It’s tough for me to rate this book, for three related reasons:
1–I find most current affairs/politics/”lifestyle” nonfiction books to be very much products of their time, and to feel confusingly dated soon after they’ve been published. My feelings about this book, then, are tempered by my reading it in 2013, not 2006/07.
2–As a result of (1), certain things in Dreher’s book seem very much predicated on the “conservatism has won” narrative of the early days of GW Bush’s second term, a phenomenon that is likely to make a person new to these ideas during the “liberalism has won” age of Obama question the whole premise of what Dreher is doing, generally.
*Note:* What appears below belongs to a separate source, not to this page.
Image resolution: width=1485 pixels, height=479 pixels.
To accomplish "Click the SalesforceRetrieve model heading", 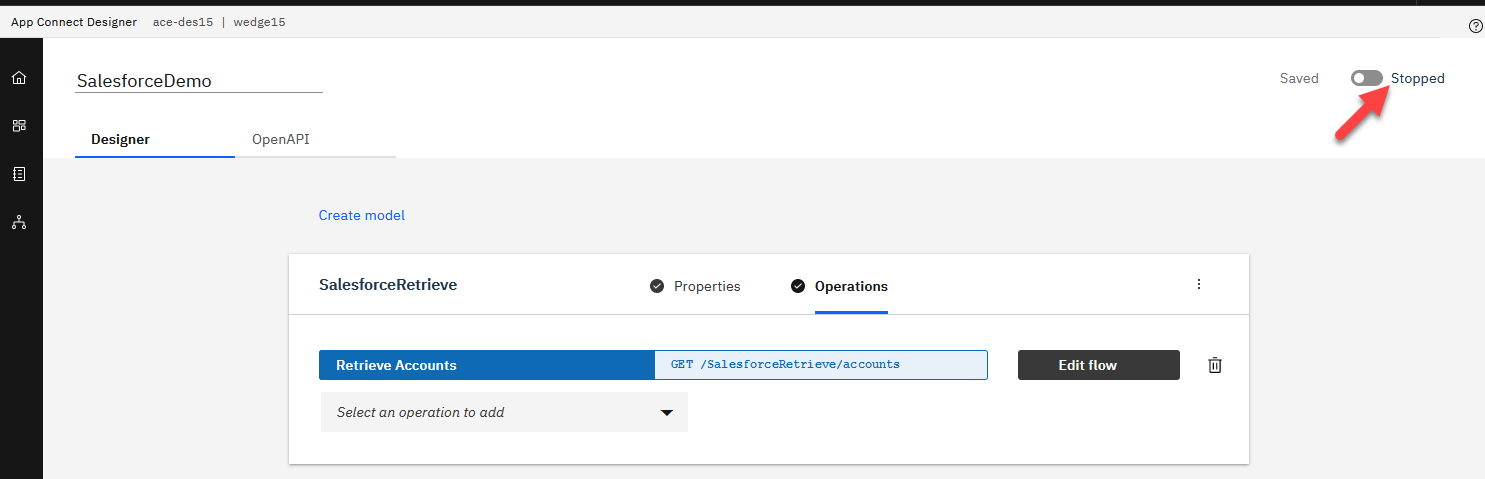I will [x=388, y=285].
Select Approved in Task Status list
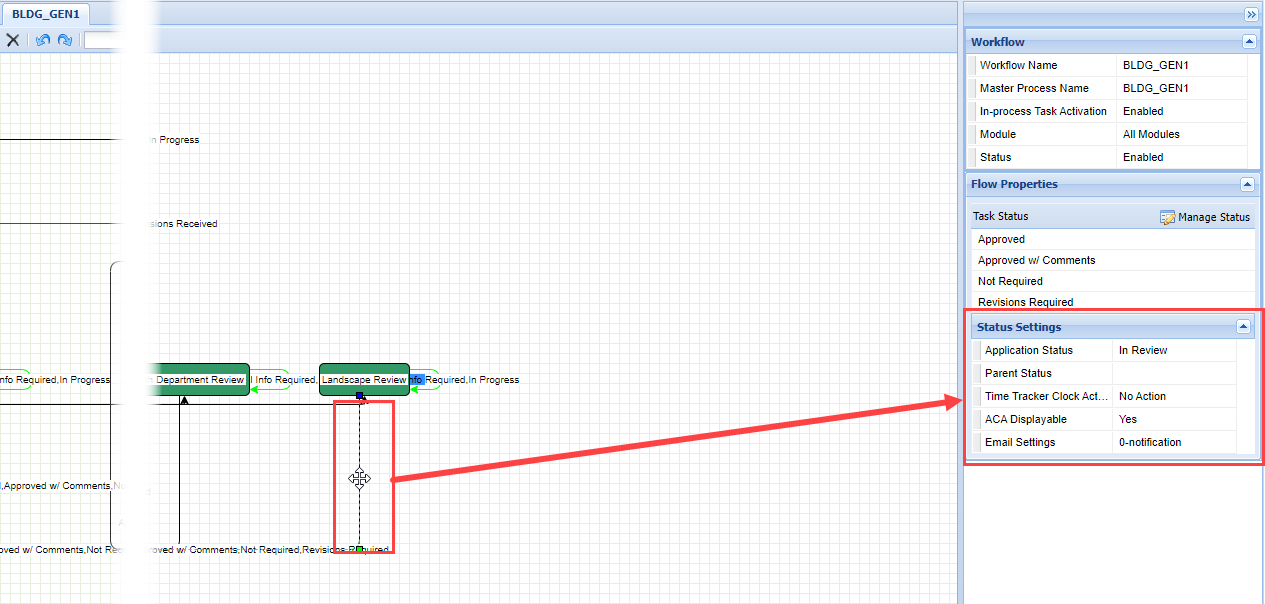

3–I already knew many of the ideas and arguments put forth in this book before I had read it, a result of (1), and me spending lots of time in the corners of the internet populated by Dreher and his fellow travelers in the years since this book’s publication.
In other words, this is a book that shows its age, glaringly in places, that makes the reading a bit tedious for anyone living in 2013, and the arguments a bit redundant for a person like me, who has long since been won over by the arguments in favor of traditionalist/counter-cultural conservatism. Because of this, my personal ranking is lower than my esteem for the book itself, and especially for its ideas.
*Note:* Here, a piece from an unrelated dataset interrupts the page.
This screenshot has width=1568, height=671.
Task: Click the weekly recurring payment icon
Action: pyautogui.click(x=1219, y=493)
Contrary to the readings of some, what Dreher does here is not presenting liberalism plus God and calling it conservatism. Nor is this book vilifying or trying to destroy the free market, and thus trying to make a free-market-less conservatism. Rather, what Dreher does here is twofold: he admits the goodness, usefulness, and efficiency of the free market, but then reminds us that the market should serve us, not we it (while Dreher doesn’t say this, if we think about it some we’ll realize that when we serve the market, we’re simply performing a right-wing version of the Marxist project–and thus not being conservative at all). As a result of this conservative belief–and laced throughout the book is a subtle history of Anglo-American conservative thought, a history that both produces Reagan and presents a robust critique of the form of conservatism we have inherited from him–Dreher, and the myriad individuals he profiles in this book, look for ways to resist being servants to the market and the self-worshiping, solipsistic culture that results when free-marketism is left to play out its logical conclusions. The market, after all, works towards maximal efficiency; and while that is its great strength, when left unquestioned or un-critiqued, efficiency can result in social and cultural changes and ends that can be destructive. The “crunchy con” project is to think through what these changes are, and to ask if they’re worth it.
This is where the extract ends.